begin Data for processing
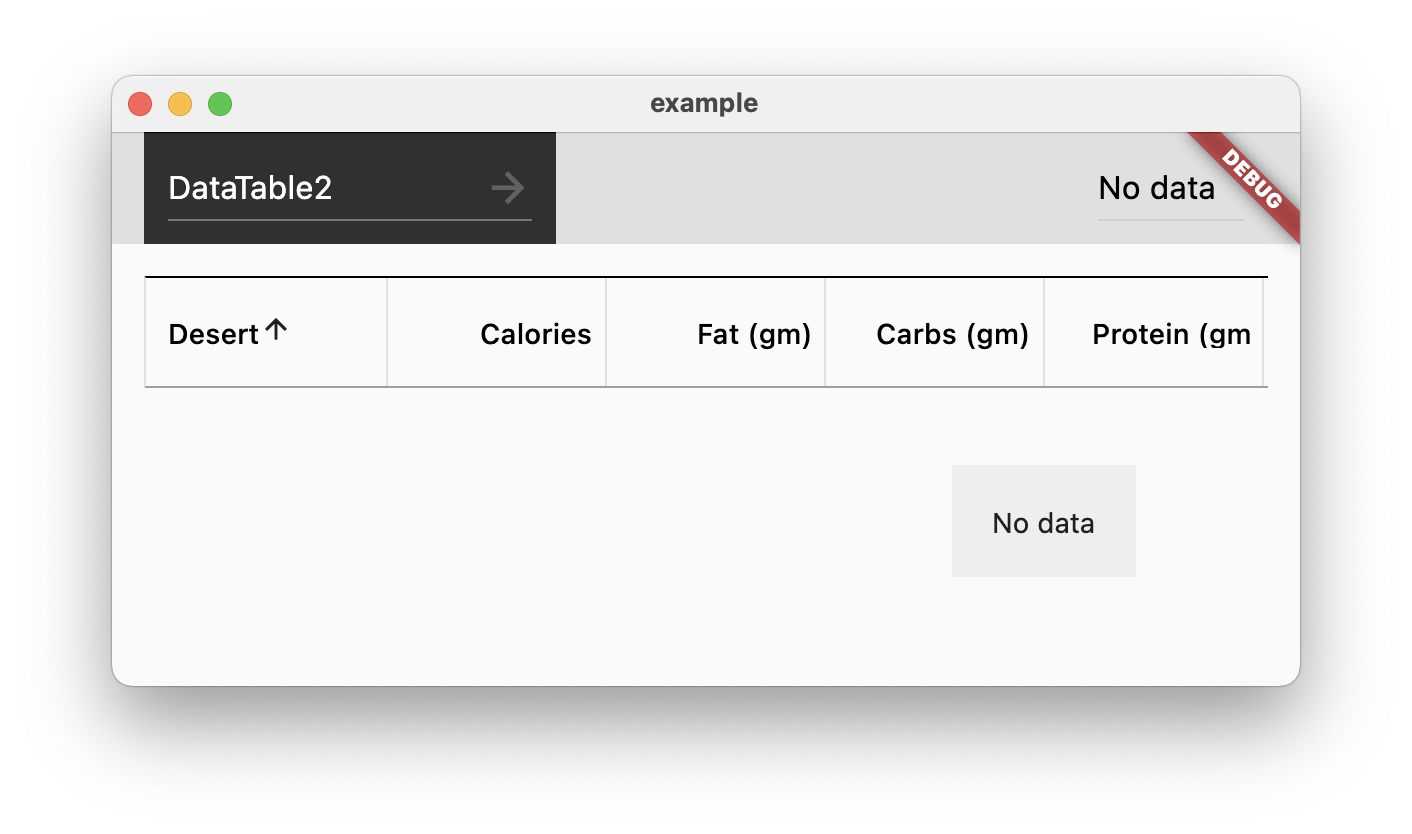Open the No data dropdown at top right
The height and width of the screenshot is (834, 1412).
pyautogui.click(x=1156, y=188)
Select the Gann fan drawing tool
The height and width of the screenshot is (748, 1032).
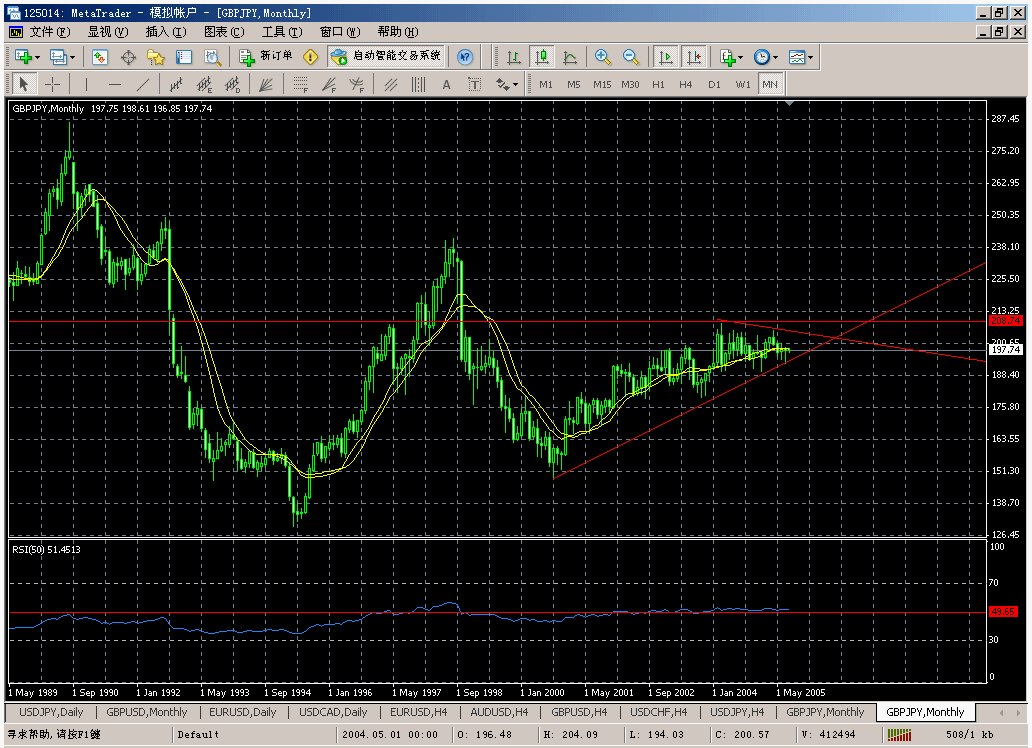266,85
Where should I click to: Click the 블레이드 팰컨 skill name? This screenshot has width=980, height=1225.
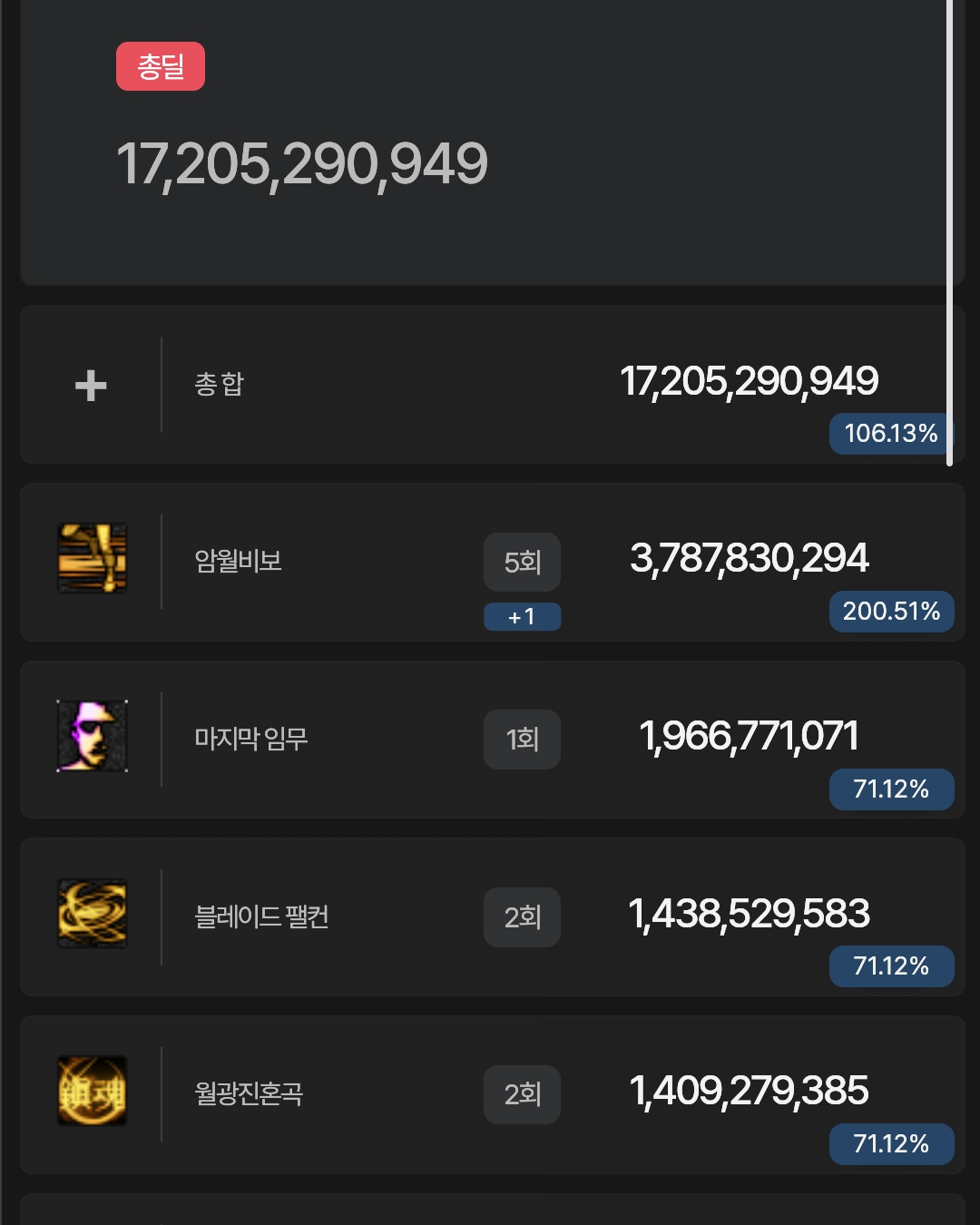tap(261, 916)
end Data for processing
**Aim**.
Rewrite all the rows above with "ability name" in place of "skill name" and everything else unchanged. Omit the pictures.

**Response**.
Open the No data dropdown at top right
The height and width of the screenshot is (834, 1412).
pyautogui.click(x=1156, y=188)
Select the Gann fan drawing tool
The height and width of the screenshot is (748, 1032).
266,85
Where should I click to: Click the 블레이드 팰컨 ability name? This screenshot has width=980, height=1225.
tap(261, 916)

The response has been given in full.